[Start of EXCERPTED DATA]

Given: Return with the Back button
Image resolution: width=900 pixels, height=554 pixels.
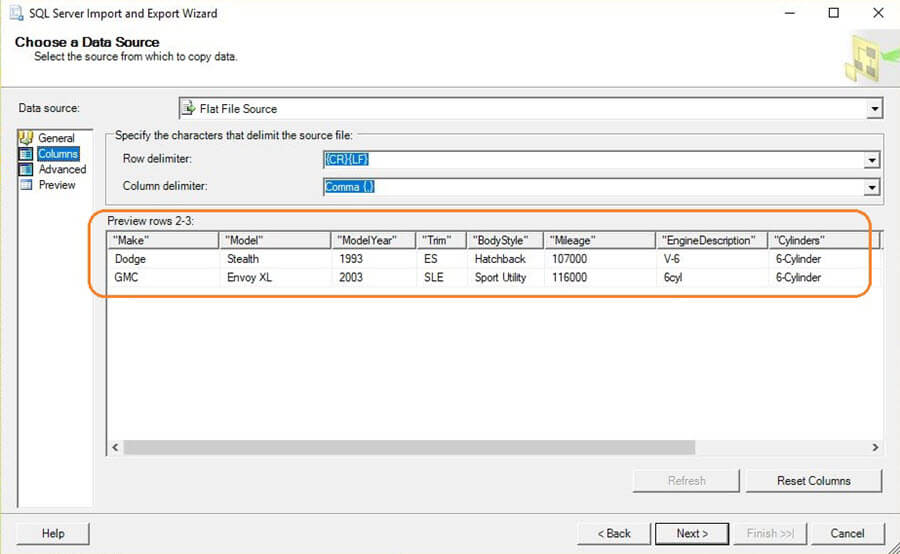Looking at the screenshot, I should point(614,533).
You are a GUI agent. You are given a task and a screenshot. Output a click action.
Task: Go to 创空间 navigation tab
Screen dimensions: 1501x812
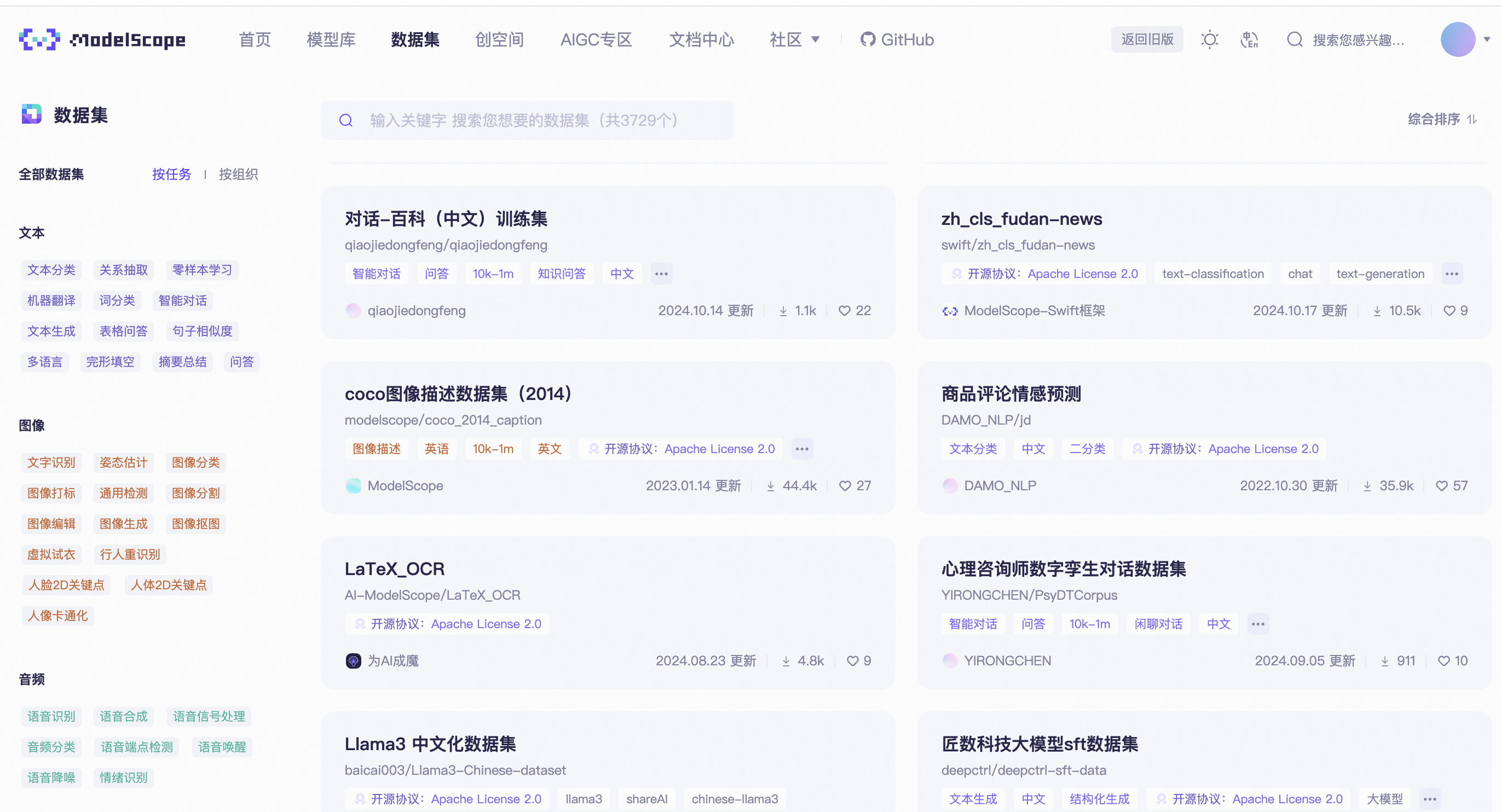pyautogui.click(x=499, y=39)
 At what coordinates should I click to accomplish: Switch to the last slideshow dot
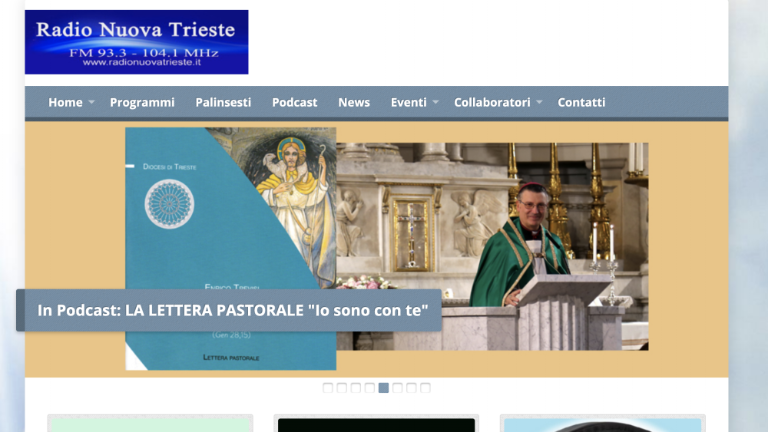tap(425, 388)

[End of EXCERPTED DATA]
[Start of EXCERPTED DATA]

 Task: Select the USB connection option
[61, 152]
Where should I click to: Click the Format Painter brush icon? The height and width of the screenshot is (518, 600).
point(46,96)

[End of EXCERPTED DATA]
[Start of EXCERPTED DATA]

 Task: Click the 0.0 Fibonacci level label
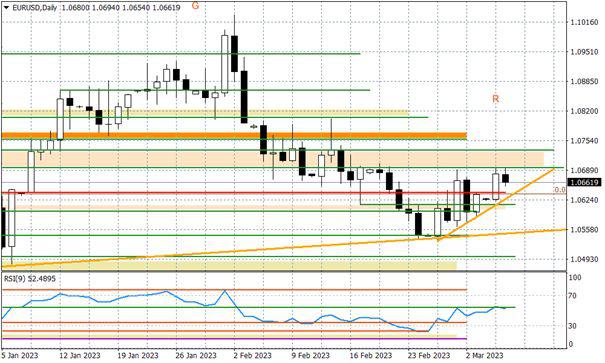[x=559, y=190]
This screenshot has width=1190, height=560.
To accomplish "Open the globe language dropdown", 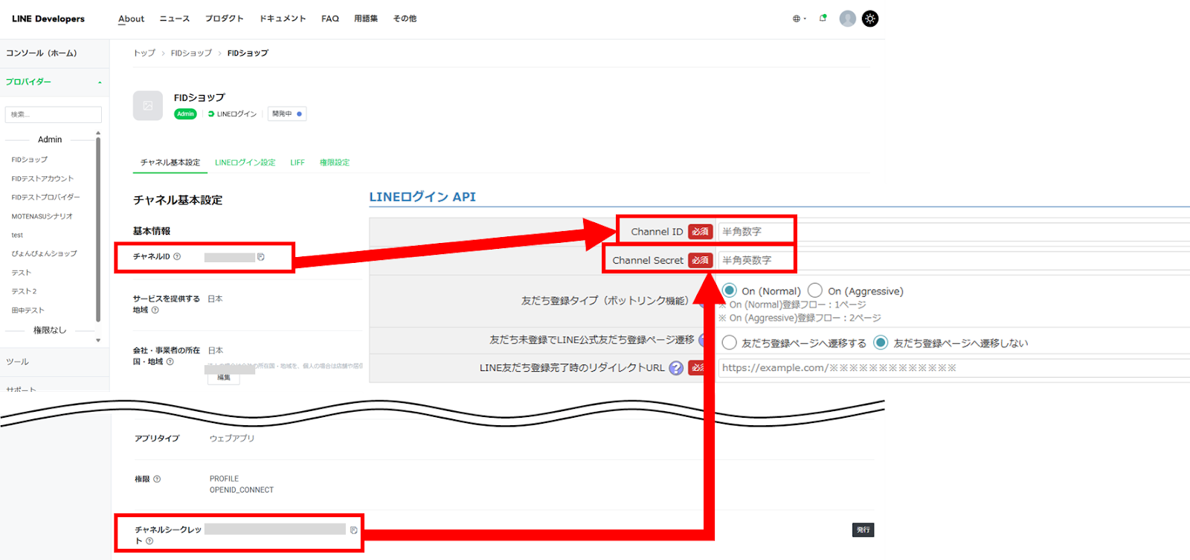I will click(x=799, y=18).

[End of EXCERPTED DATA]

PROBLEM TO SOLVE: Reproduce the lines word for word, starting at the line that contains "Given: Return with the Back button" and stopping after the line that contains "tap(425, 388)". Leave the pictures out of your answer.

COMPLETE ANSWER:
Given: Return with the Back button
Image resolution: width=900 pixels, height=554 pixels.
Looking at the screenshot, I should point(614,533).
You are a GUI agent. You are given a task and a screenshot. Output a click action.
Task: Go to 创空间 navigation tab
Screen dimensions: 1501x812
pyautogui.click(x=499, y=39)
 At what coordinates should I click to accomplish: Switch to the last slideshow dot
tap(425, 388)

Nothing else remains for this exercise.